# Directions
Switch every "Open" in the records below to "Launch", leaving everything else unchanged.

# Records to use

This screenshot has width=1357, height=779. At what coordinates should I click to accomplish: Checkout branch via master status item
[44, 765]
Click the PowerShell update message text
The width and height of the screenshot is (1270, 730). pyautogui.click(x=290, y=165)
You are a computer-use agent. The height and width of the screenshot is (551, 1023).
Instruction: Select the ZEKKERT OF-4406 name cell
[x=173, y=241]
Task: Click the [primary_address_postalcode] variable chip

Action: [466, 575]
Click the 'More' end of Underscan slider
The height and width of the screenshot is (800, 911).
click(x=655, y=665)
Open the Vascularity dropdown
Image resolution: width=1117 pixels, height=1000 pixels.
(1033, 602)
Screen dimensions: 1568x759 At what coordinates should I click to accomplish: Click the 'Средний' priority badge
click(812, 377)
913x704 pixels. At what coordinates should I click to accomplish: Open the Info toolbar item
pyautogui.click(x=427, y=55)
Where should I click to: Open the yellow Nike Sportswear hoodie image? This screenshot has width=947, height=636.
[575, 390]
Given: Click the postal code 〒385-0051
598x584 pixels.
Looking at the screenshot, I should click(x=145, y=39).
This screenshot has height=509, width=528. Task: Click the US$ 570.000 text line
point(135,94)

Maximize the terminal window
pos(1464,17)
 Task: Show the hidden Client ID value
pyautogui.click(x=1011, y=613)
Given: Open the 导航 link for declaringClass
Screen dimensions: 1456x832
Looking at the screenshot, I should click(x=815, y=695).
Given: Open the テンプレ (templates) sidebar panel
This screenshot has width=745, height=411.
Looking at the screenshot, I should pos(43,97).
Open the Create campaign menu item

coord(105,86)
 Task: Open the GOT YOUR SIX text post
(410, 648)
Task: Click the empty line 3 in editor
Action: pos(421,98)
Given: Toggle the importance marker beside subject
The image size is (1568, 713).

# Answer to this task
This screenshot has width=1357, height=779. At what coordinates should I click to accomplish: Checkout branch via master status item
[44, 765]
Click the PowerShell update message text
The width and height of the screenshot is (1270, 730). pyautogui.click(x=290, y=165)
You are a computer-use agent. The height and width of the screenshot is (551, 1023).
Instruction: Select the ZEKKERT OF-4406 name cell
[x=173, y=241]
Task: Click the [primary_address_postalcode] variable chip

Action: [466, 575]
Click the 'More' end of Underscan slider
The height and width of the screenshot is (800, 911).
click(x=655, y=665)
Launch the Vascularity dropdown
Image resolution: width=1117 pixels, height=1000 pixels.
(1033, 602)
Screen dimensions: 1568x759 At what coordinates should I click to accomplish: Click the 'Средний' priority badge
click(812, 377)
913x704 pixels. At what coordinates should I click to accomplish: Launch the Info toolbar item
pyautogui.click(x=427, y=55)
Where should I click to: Launch the yellow Nike Sportswear hoodie image? This screenshot has width=947, height=636.
[575, 390]
Given: Click the postal code 〒385-0051
598x584 pixels.
Looking at the screenshot, I should click(x=145, y=39).
This screenshot has height=509, width=528. Task: Click the US$ 570.000 text line
point(135,94)

Maximize the terminal window
pos(1464,17)
 Task: Show the hidden Client ID value
pyautogui.click(x=1011, y=613)
Given: Launch the 导航 link for declaringClass
Screen dimensions: 1456x832
Looking at the screenshot, I should click(x=815, y=695).
Given: Launch the テンプレ (templates) sidebar panel
This screenshot has width=745, height=411.
Looking at the screenshot, I should pos(43,97).
Launch the Create campaign menu item

coord(105,86)
 Task: Launch the GOT YOUR SIX text post
(410, 648)
Task: Click the empty line 3 in editor
Action: pos(421,98)
Given: Toggle the importance marker beside subject
The image size is (1568, 713).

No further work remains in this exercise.